Quoi de plus dangereux qu’un pyromane ? C’est un pyromane qui pousse le vice jusqu’à jouer à mettre le feu à sa propre maison. J’écris bien le vice et non l’inconscience, car la milice sait très bien ce qu’elle fait. Et pour le compte de qui elle se croit tenue de le faire, même si elle en mesure parfaitement les risques.

 

La fragile maison a déjà eu droit pourtant, et même plus qu’à son tour, à ce genre particulièrement cuisant de baptême du feu. Il n’est plus question cette fois, comme en 2006, d’embarquer d’autorité le pays tout entier dans une confrontation aussi inégale que dévastatrice avec Israël, lestement promue en divine victoire. Et l’on nous jure qu’il n’est pas question non plus de retourner le fusil contre les rivaux politiques de l’intérieur, comme en 2007. Du dernier et stupéfiant discours de Hassan Nasrallah, il ressort même que le meilleur moyen d’éviter la guerre civile au Liban, c’est, pour les uns et les autres, d’aller se la faire en Syrie !

## PETIT EXERCICE
Recopiez le passage du texte sur le Liban qui commence à « La fragile maison » et se termine à « faire en Syrie ! ».

## EXTRAIT DE DONNÉES
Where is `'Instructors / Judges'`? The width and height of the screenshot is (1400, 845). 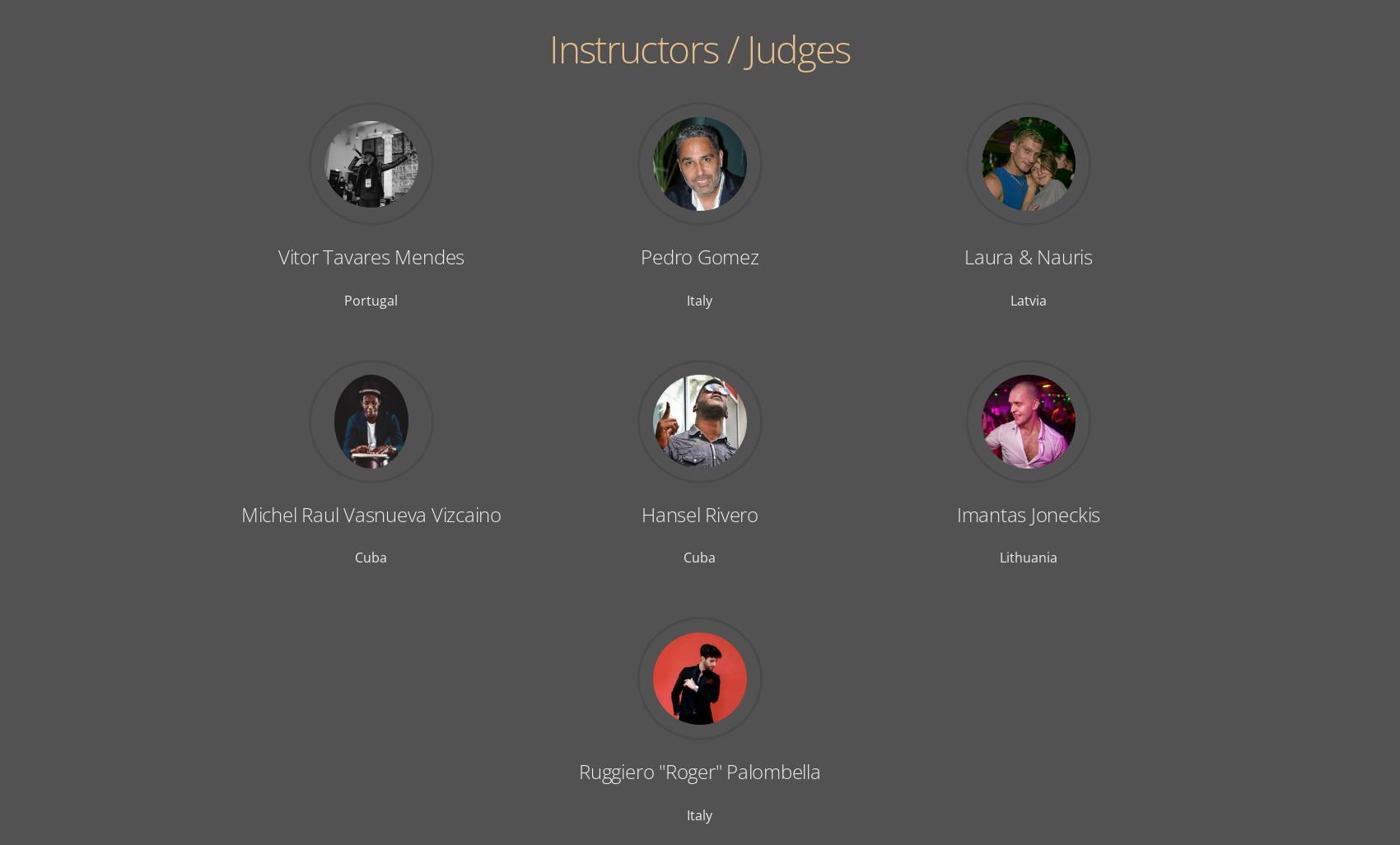
'Instructors / Judges' is located at coordinates (698, 46).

## EN RÉPONSE
La fragile maison a déjà eu droit pourtant, et même plus qu’à son tour, à ce genre particulièrement cuisant de baptême du feu. Il n’est plus question cette fois, comme en 2006, d’embarquer d’autorité le pays tout entier dans une confrontation aussi inégale que dévastatrice avec Israël, lestement promue en divine victoire. Et l’on nous jure qu’il n’est pas question non plus de retourner le fusil contre les rivaux politiques de l’intérieur, comme en 2007. Du dernier et stupéfiant discours de Hassan Nasrallah, il ressort même que le meilleur moyen d’éviter la guerre civile au Liban, c’est, pour les uns et les autres, d’aller se la faire en Syrie !